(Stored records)

•••

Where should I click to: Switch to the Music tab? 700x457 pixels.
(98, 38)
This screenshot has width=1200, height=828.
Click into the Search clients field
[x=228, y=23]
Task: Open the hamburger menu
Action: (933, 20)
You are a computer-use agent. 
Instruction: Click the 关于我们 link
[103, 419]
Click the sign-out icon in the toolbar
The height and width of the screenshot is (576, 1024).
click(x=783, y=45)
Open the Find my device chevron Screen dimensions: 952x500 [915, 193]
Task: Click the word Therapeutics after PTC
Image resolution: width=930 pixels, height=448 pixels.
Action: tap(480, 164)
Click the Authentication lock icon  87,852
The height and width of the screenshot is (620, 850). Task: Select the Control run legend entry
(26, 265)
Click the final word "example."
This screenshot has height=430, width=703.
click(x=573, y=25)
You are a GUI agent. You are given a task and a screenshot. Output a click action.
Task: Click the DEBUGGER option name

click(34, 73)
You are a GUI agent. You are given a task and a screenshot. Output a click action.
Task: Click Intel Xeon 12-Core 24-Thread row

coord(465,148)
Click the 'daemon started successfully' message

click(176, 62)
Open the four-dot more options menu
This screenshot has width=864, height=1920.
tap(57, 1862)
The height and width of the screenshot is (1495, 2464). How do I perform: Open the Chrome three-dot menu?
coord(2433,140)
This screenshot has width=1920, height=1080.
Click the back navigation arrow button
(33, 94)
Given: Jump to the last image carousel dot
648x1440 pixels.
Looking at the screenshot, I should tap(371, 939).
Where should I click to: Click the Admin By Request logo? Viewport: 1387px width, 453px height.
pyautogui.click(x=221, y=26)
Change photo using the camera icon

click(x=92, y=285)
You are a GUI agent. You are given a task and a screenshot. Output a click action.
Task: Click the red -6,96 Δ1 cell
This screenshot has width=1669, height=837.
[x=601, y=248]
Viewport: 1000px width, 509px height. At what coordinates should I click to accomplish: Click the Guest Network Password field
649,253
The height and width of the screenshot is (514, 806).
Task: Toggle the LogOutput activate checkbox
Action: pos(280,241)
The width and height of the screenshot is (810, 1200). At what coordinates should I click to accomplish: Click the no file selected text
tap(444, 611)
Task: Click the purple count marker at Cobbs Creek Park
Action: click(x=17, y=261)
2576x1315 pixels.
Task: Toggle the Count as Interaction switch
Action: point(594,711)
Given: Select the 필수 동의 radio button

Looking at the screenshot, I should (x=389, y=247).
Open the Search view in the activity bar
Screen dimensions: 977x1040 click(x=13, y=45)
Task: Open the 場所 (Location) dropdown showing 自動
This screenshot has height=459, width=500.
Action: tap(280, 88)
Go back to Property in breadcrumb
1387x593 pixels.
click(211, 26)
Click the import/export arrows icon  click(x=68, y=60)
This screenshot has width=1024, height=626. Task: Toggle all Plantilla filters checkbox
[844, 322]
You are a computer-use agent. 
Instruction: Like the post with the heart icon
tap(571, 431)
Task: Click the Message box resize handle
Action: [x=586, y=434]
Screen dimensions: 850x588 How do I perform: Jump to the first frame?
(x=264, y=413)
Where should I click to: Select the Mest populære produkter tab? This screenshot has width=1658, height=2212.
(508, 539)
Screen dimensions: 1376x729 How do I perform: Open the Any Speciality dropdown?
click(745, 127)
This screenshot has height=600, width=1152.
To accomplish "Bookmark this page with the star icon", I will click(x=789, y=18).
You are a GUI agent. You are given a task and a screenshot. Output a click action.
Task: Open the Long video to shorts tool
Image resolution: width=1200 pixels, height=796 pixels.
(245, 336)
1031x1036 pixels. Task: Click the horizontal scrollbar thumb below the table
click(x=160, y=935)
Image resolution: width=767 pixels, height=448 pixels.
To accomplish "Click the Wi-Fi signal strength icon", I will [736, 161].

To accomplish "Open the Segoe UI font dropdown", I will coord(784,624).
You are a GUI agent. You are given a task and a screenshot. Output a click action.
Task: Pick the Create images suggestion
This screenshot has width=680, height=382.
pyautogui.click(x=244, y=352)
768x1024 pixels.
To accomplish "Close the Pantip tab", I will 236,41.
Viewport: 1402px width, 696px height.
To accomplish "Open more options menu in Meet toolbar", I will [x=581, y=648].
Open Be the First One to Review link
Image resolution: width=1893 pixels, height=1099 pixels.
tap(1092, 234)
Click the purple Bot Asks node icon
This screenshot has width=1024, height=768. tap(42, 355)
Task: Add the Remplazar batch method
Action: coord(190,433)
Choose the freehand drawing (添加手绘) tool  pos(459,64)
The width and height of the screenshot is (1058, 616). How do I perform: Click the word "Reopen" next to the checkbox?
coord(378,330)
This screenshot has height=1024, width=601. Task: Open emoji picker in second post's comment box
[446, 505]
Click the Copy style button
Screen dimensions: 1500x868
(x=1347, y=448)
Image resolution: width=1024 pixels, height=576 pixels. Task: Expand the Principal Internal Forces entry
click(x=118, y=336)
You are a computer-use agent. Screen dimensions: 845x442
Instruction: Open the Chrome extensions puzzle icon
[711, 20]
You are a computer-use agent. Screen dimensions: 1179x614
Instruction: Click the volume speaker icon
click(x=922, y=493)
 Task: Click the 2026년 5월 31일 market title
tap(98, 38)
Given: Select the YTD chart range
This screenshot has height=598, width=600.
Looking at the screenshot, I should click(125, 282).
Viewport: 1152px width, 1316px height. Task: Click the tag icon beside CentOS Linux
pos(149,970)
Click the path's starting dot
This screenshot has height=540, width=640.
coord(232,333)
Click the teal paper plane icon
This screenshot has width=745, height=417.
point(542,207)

•••

» REQUIREMENT
Wherever the string "computer" appears in the records, copy the whole line.

» ANSWER BOX
You are a computer-use agent. 
You are a computer-use agent. 
You are a computer-use agent. Screen dimensions: 845x442
You are a computer-use agent. Screen dimensions: 1179x614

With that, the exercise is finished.